Wir schlossen das Grab ab und entfernten uns, überkletterten die Friedhofmauer, was ja keine Schwierigkeiten bot, und fuhren nach Piccadilly.

 

Notiz
von Van Helsing im Berkeley-Hotel im Handkoffer zurückgelassen,
für John Seward, Dr. med., bestimmt

(Nicht abgegeben.).

27. September.

Lieber Freund John!

Ich schreibe dies für den Fall, daß mir etwas Menschliches passieren sollte.
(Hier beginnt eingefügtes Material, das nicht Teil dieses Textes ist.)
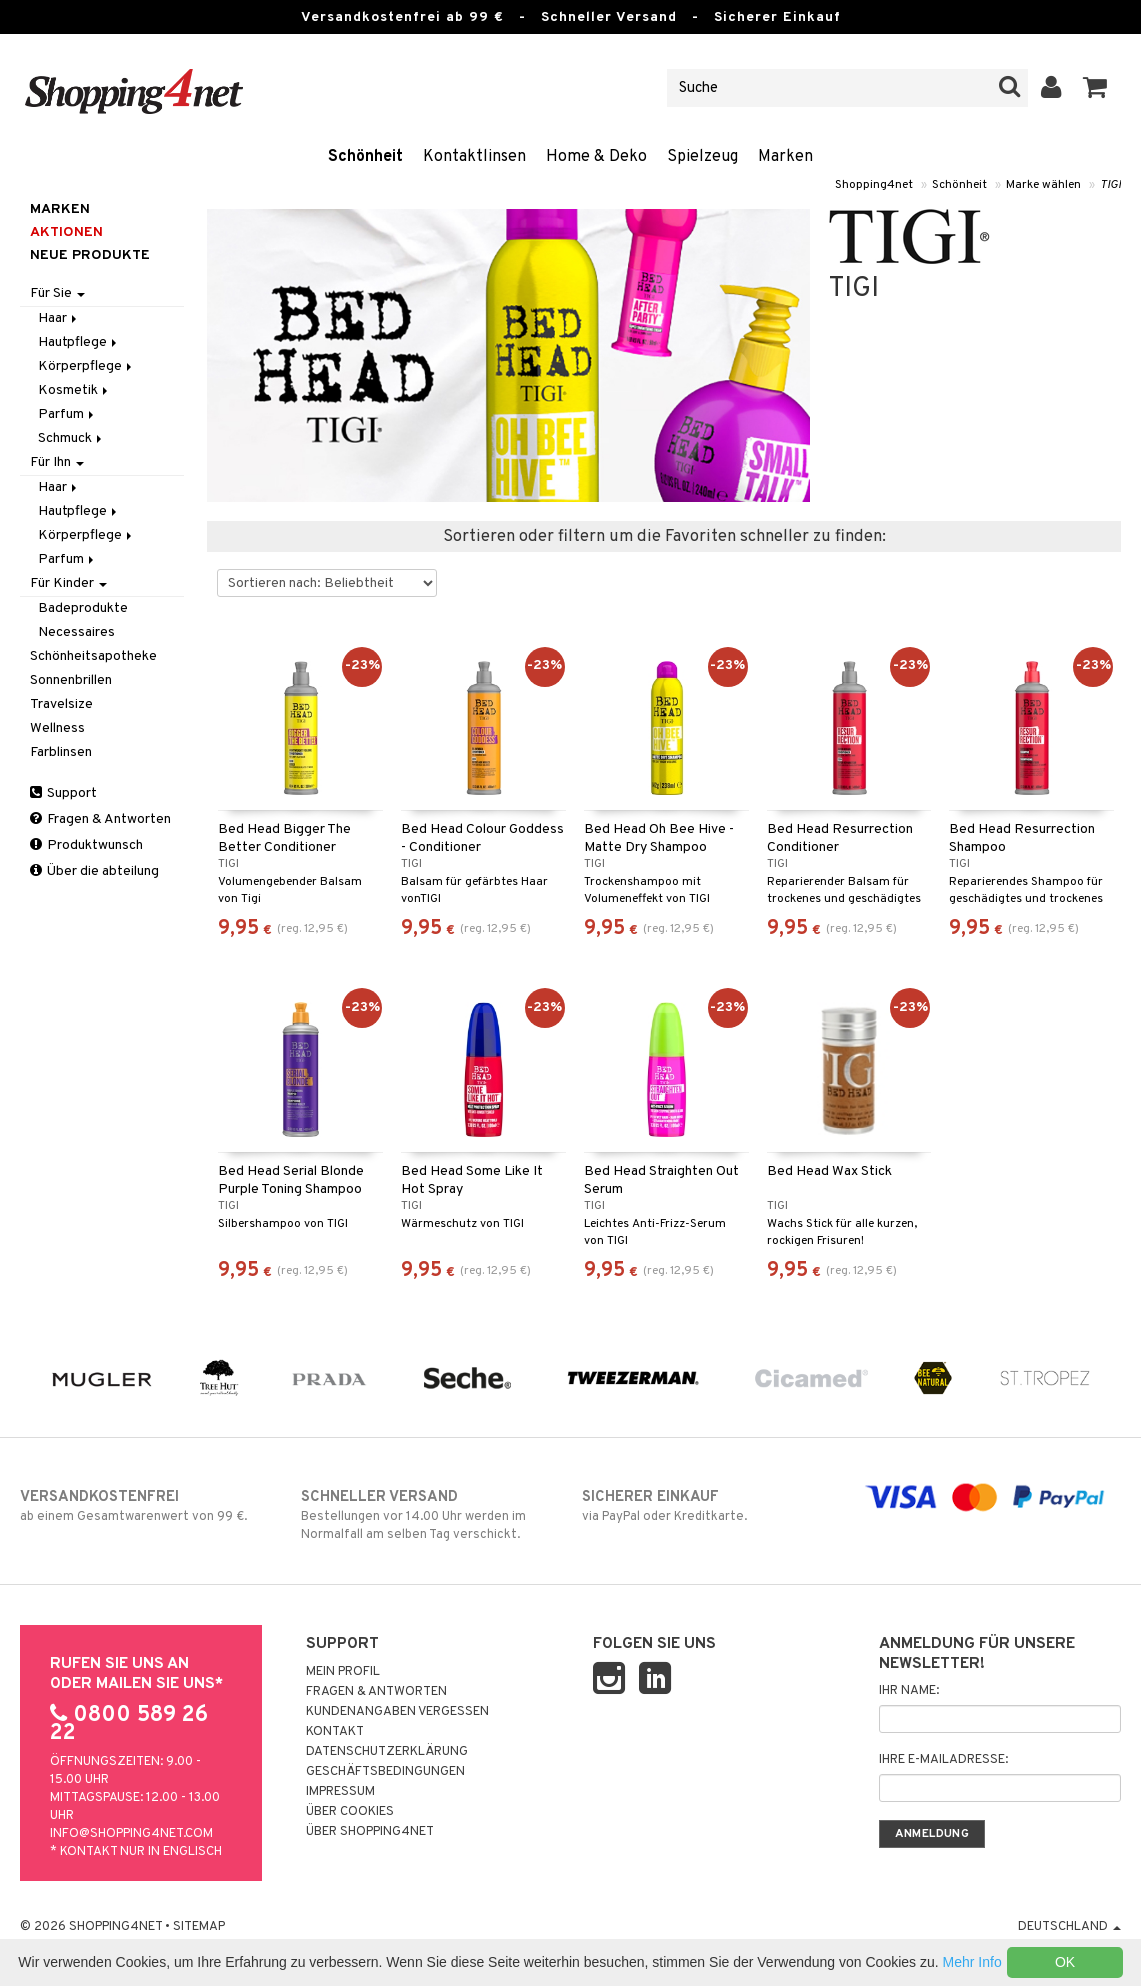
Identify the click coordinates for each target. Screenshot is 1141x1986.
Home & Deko (596, 157)
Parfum (67, 414)
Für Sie (57, 293)
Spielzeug (702, 157)
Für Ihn (57, 462)
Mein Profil (343, 1672)
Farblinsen (61, 752)
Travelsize (61, 704)
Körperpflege (86, 366)
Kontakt (335, 1732)
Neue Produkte (90, 255)
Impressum (340, 1792)
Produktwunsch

Ich gehe allein zum Friedhof, um dort meine Studien zu machen. Ich habe es mir in den Kopf gesetzt, daß die Un-Tote, Fräulein Lucy, heute das Grab nicht verlassen soll, damit sie morgen Abend um so gieriger ist. Deshalb werde ich einige Sachen, die sie nicht liebt – ein Kruzifix und Knoblauch – vor die Grabtür legen, diese also gewissermaßen versiegeln. Sie hat als Un-Tote noch wenig Erfahrung und wird sich abschrecken lassen. Nebenbei gesagt, hilft das nur, um ihren Austritt zu verhindern. Ihre Rückkehr in das Grab würde es nicht unmöglich machen; denn in einem solchen Falle wird der Un-Tote rabiat und dringt doch, am Punkte des geringsten Widerstandes, ein. Ich werde die ganze Nacht, von Sonnenuntergang bis Sonnenaufgang zur Hand sein, und wenn etwas zu lernen ist, so werde ich es lernen. Für Fräulein Lucy oder vor ihr habe ich keine Angst; aber jener andere, dem sie ihren Zustand zu verdanken hat, hat nun die Fähigkeit, ihr Grab aufzusuchen und dort sich zu verstecken. Er ist schlau; ich weiß das von Jonathan; aber auch wir haben das reichlich erfahren, als wir mit ihm das Spiel spielten, dessen Einsatz Lucys Leben war, das wir verloren. In mancher Hinsicht sind die Un-Toten stark. Sie haben in ihren Armen immerhin die Kraft von zwanzig Männern; sogar unsere eigene Kraft, die wir für Fräulein Lucy gaben, besitzt nun er. Außerdem kann er über Wölfe, und wer weiß über was noch alles, verfügen. So wird er also, wenn er heute Nacht kommen sollte, mich treffen. Es kann aber auch sein, daß er diesen Platz nicht aufsucht. Eigentlich hat er gar keine Ursache dazu; seine Jagdgründe sind voller von Wild als der einsame Friedhof hier, wo die un-tote Frau schläft und ein alter Mann wacht.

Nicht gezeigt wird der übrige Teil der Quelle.